◆ **WRITTEN TASK**: Print the lines below exactly as they appear, leaving out the pictures.

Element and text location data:
--- Begin ---

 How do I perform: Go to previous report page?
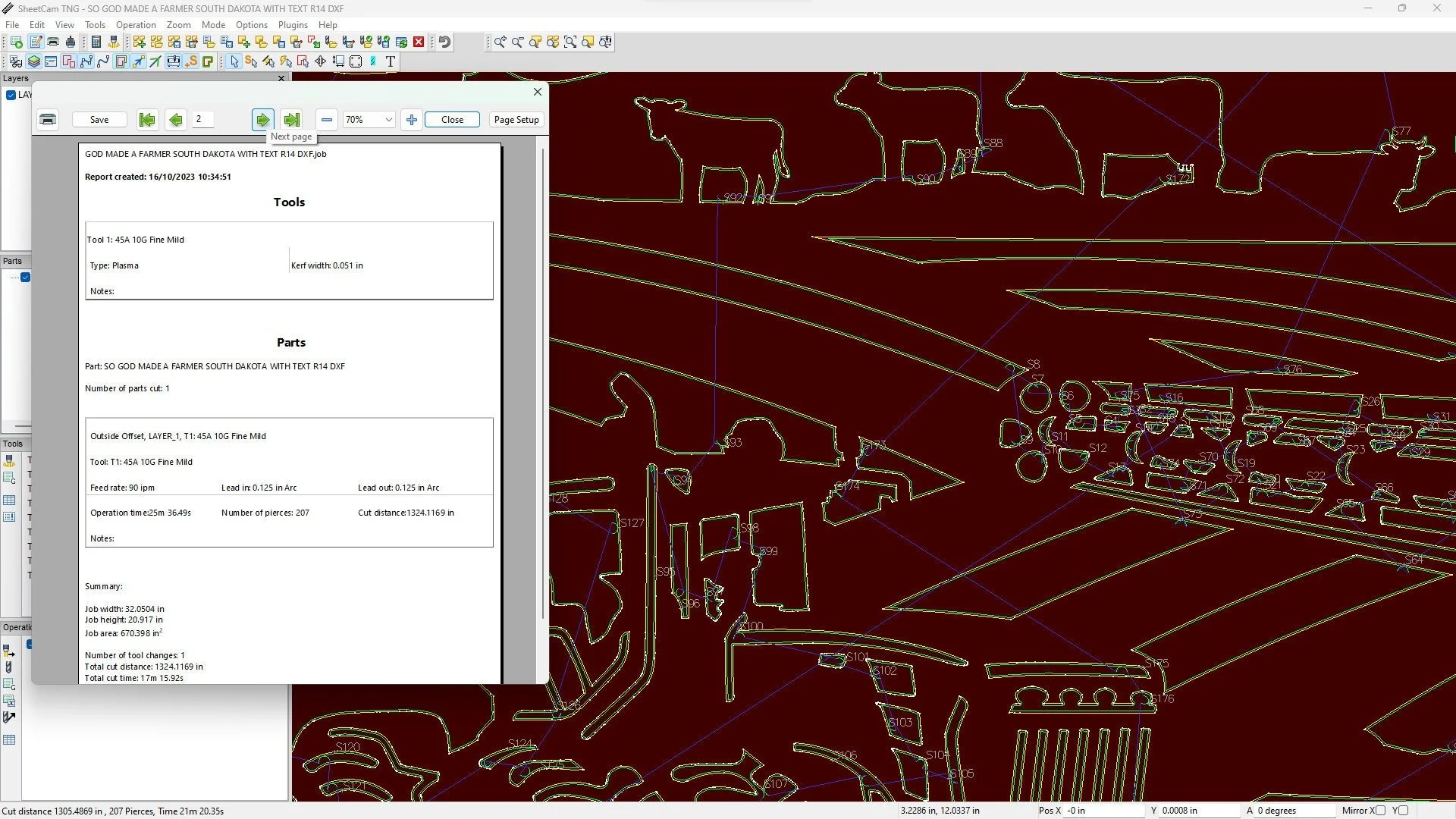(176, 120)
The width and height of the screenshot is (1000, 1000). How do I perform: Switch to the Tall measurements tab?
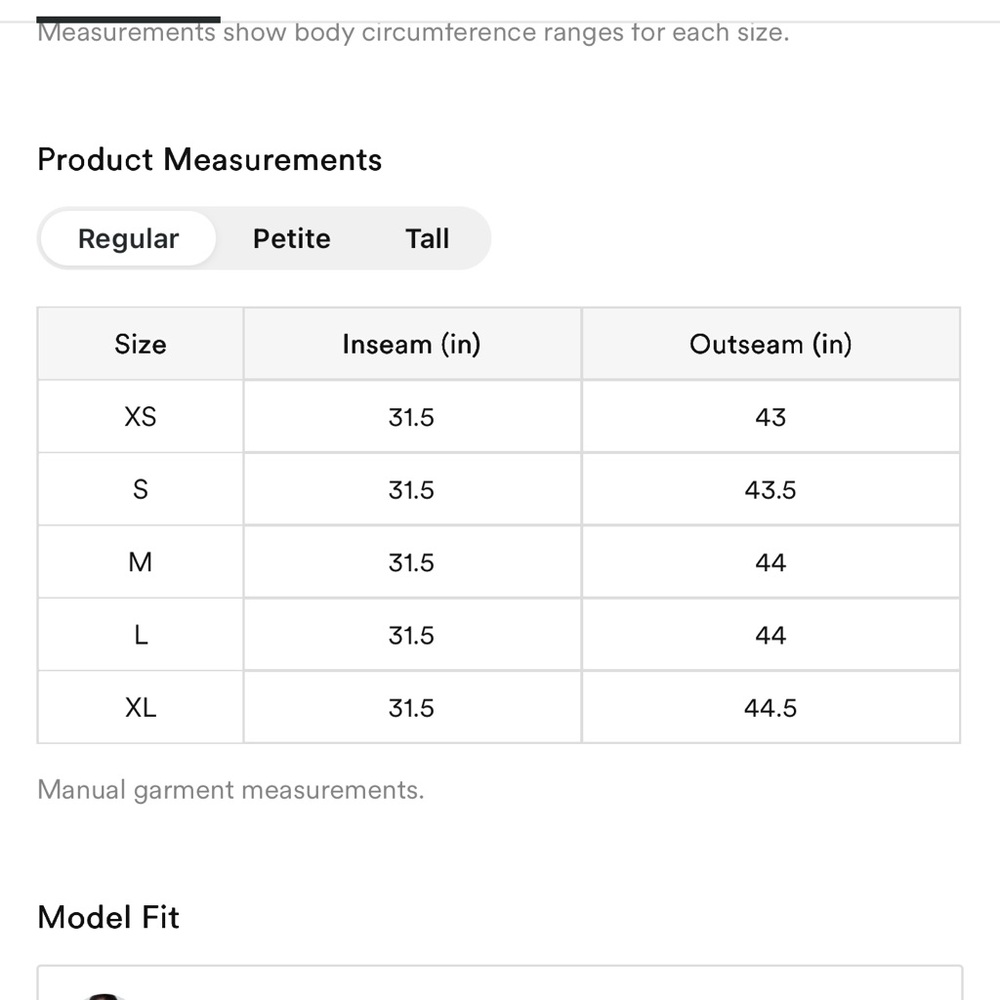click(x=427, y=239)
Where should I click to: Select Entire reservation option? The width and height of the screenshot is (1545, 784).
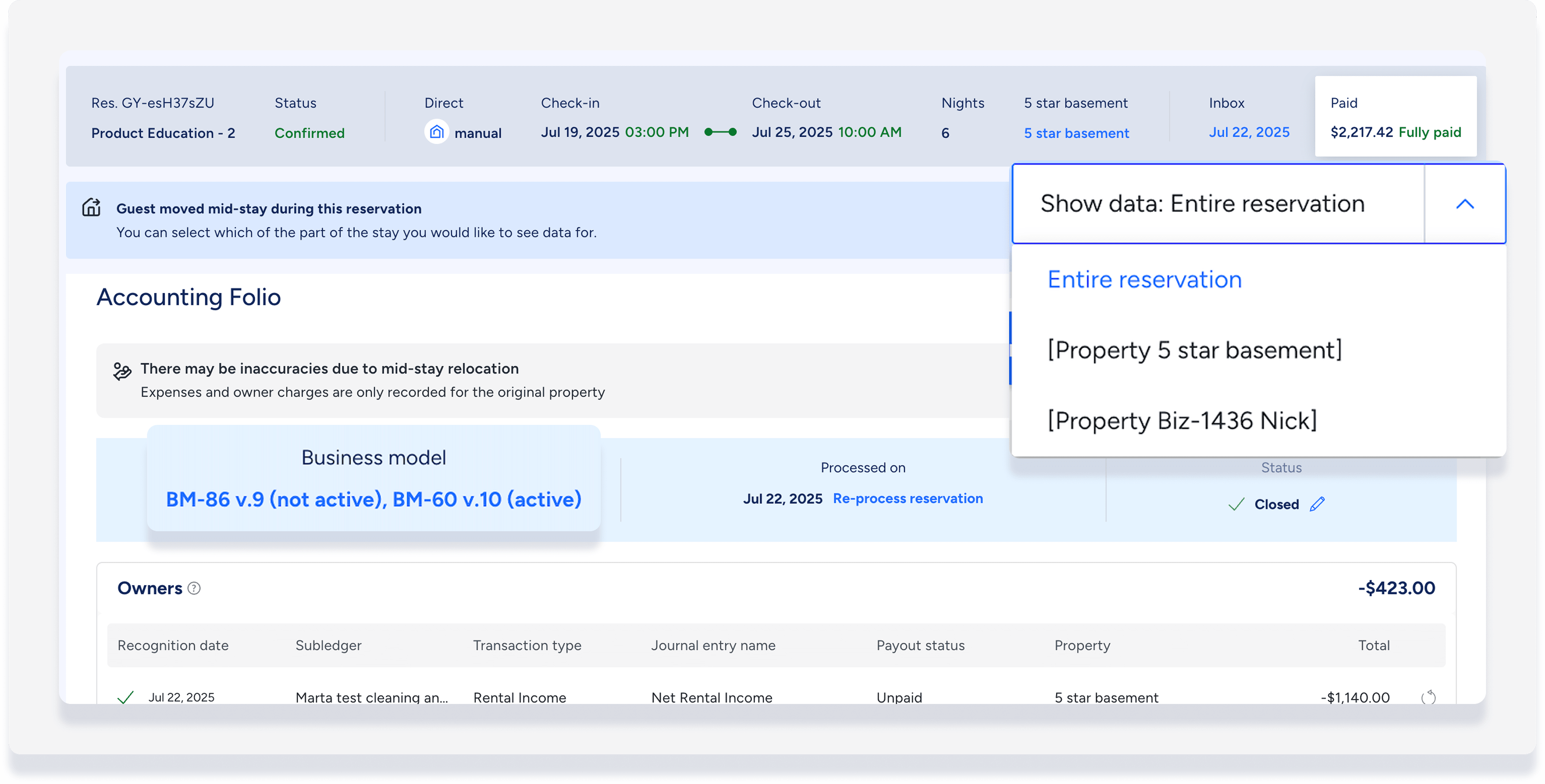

--- End ---

◆ **TASK RESPONSE**:
 How do I perform: Go to previous report page?
(176, 120)
The width and height of the screenshot is (1000, 1000). How do I perform: Switch to the Tall measurements tab?
click(x=427, y=239)
Where should I click to: Select Entire reservation option? The width and height of the screenshot is (1545, 784).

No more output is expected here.